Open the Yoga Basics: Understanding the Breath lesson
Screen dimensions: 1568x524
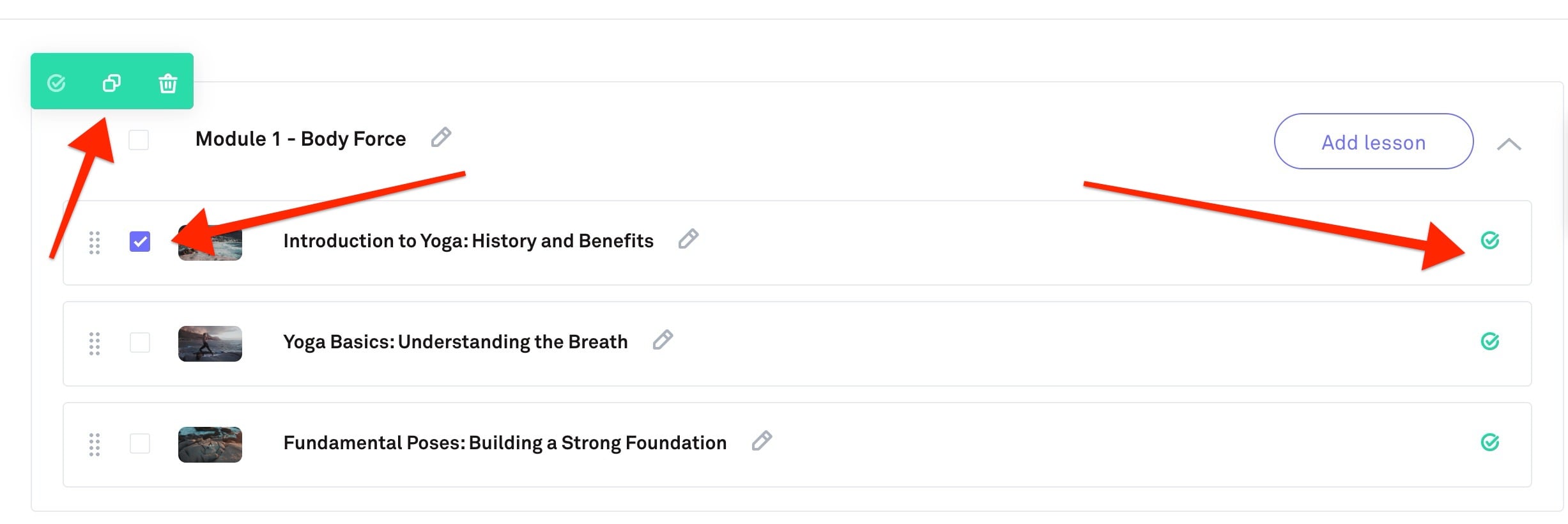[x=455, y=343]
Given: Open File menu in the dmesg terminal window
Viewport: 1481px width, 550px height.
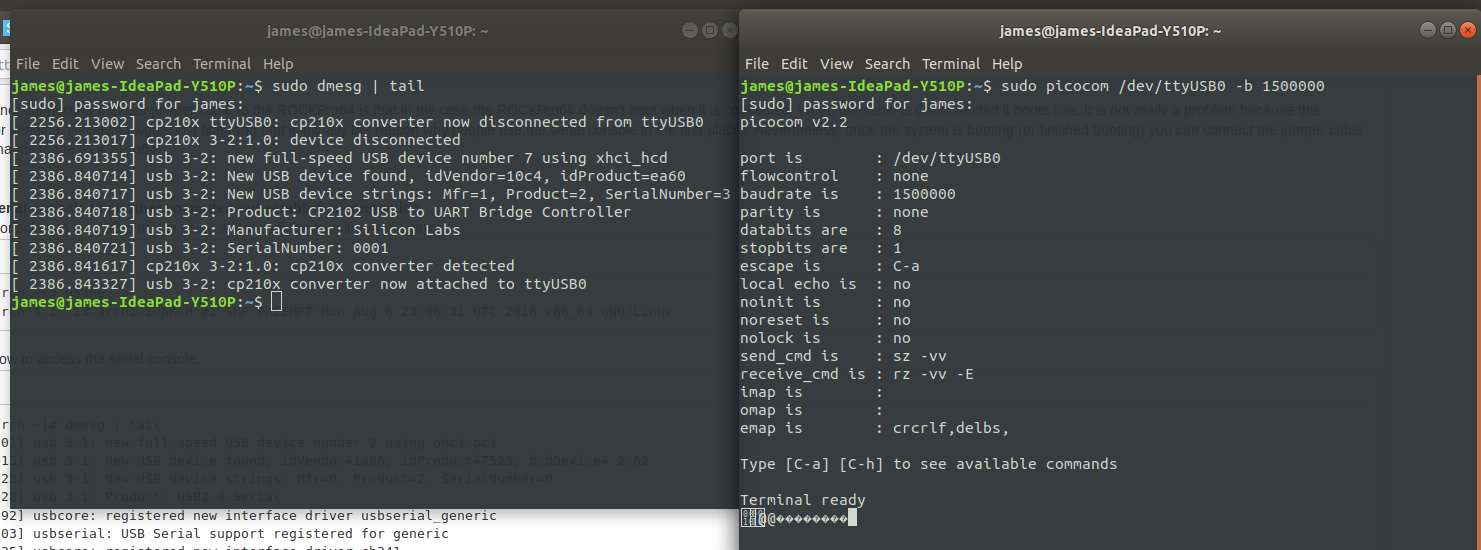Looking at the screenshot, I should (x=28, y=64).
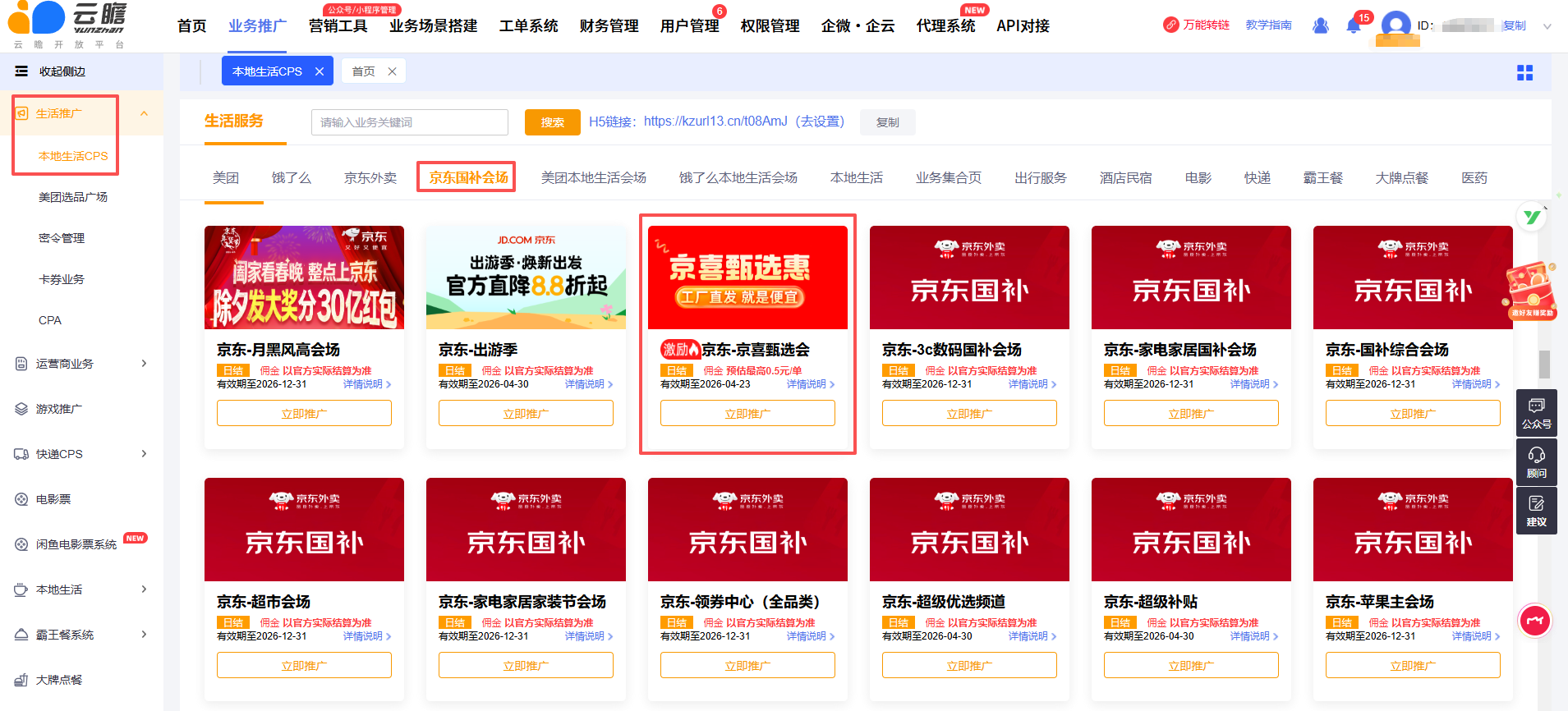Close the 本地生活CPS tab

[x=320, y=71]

Exercise aim - Count the lines holding the word "Open" in this material. Reply with the number and nothing else.

Task result - 2